Motor mulai memasuki jalanan perumahan yang sangat bersih. Jalannya cukup lenggang membuat Kama sedikit menaikan kecepatannya. "Jangan kencang-kencang bawa motornya," ujar Raka memberitahu.
"Maaf Pak, buru-buru. Ini sudah malam, anak saya di rumah pasti sudah menunggu."
Refleks Raka menoleh ke arah Kama, ia mencondongkan tubuhnya demi melihat wajah Kama dari samping. "Kamu udah nikah?" tanya Raka merasa tidak percaya. Entahlah, tiba-tiba ia merasakan perasaan aneh.

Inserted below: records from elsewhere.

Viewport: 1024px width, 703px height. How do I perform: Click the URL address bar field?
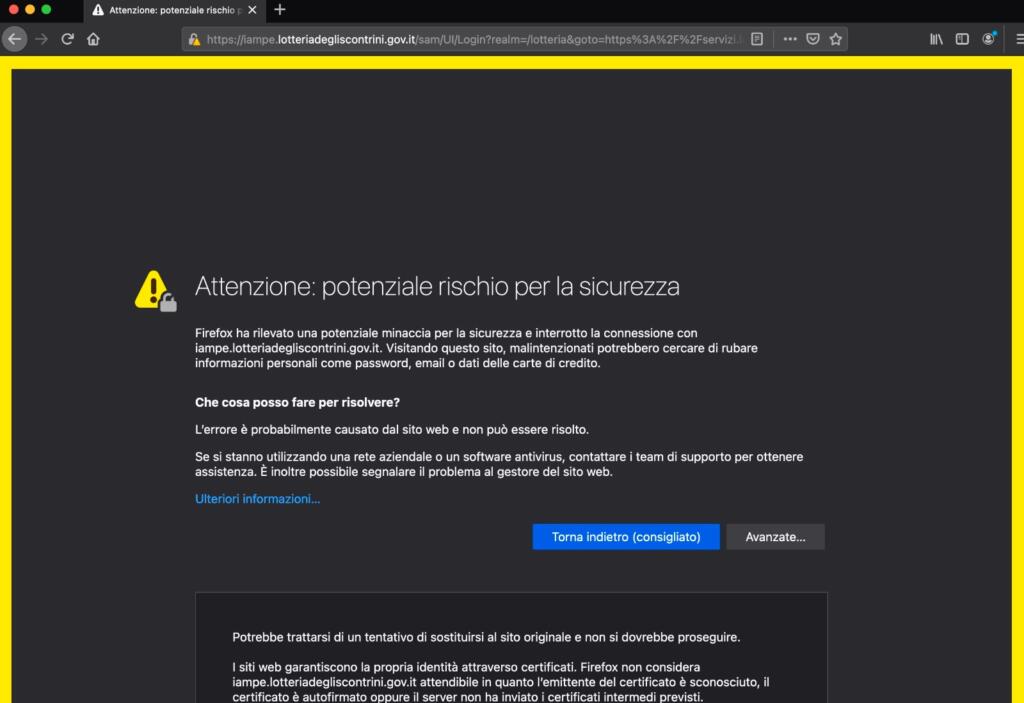470,40
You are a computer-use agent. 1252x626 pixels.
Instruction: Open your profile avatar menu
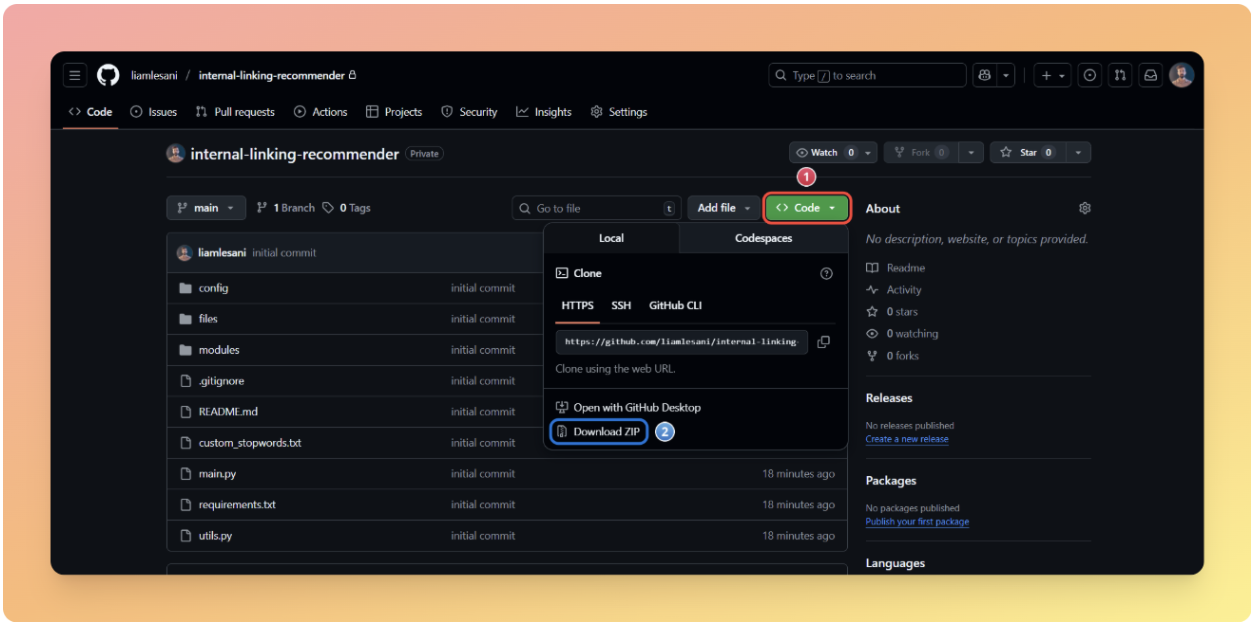click(x=1181, y=74)
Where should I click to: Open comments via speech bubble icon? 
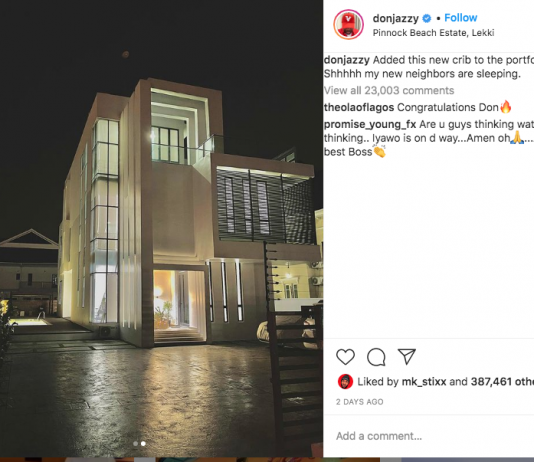(x=376, y=357)
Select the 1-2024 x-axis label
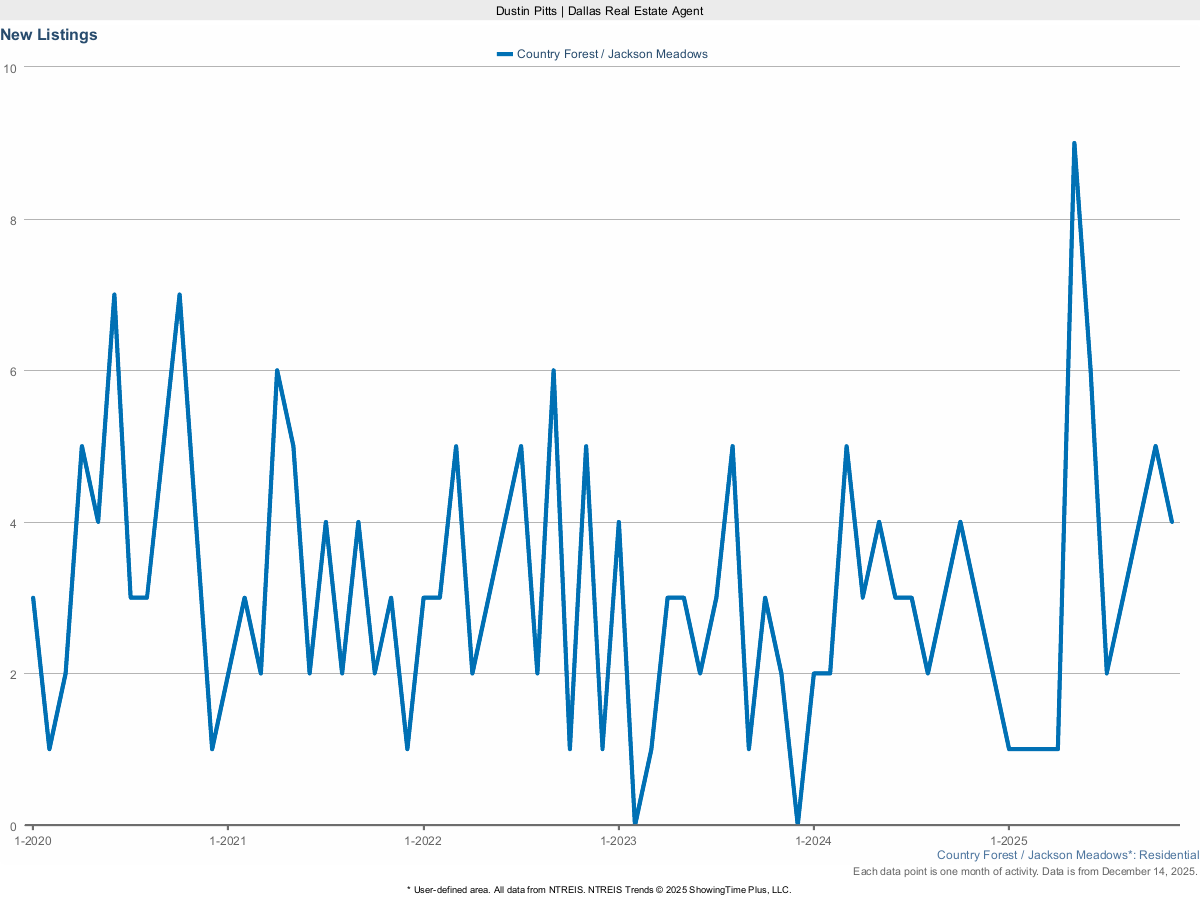This screenshot has width=1200, height=900. (813, 841)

Untuk beberapa waktu Kama merasa gugup. Namun, segera ia menutupi kegugupan. "Iya Pak," jawab Kama.
Tercetak tipis raut wajah Raka yang kecewa. "Aku kira kamu masih singgel," ucapannya dengan lirih.

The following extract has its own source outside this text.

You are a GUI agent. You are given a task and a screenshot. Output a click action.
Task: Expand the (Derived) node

Kama hanya menanggapi dengan tersenyum, ia tidak lagi menanggapi ucapan Raka. Takut, takut laki-laki itu menanyakan hal-hal lain. Motor terus melaju, kemudian berhenti sebentar untuk melihat alamatnya. Setelah merasa yakin, Kama kembali melanjutkan perjalanannya.
Motor berhenti di depan gerbang cukup tinggi, hingga menutupi sebagian bangunan di dalamnya. Di sana sudah ada mommy dan daddy Raka, juga beberapa perawat laki-laki. Nisa tahu dengan orang tua Raka karena beberapakali pernah melihat saat berkunjung ke pabrik.
"Oh ya ampun, Sayang. Mommy sangat khawatir kepadamu. Syukurlah kamu enggak apa-apa," ujar Diana sambil memeluk Raka. Ia memeriksa seluruh tubuh anaknya, takut ada yang terluka.
"Aku enggak apa-apa, Mom."
"Kamu dari mana saja? Daddy cari-cari enggak ketemu." Bima menghampiri anak semata wayangnya.
"Maaf, Dad. Tadi aku merasa bosan."
"Tidak apa-apa, yang penting kamu selamat. Apa kamu yang mengantarkan Raka?" Bima mengalihkan atensinya kepada Kama.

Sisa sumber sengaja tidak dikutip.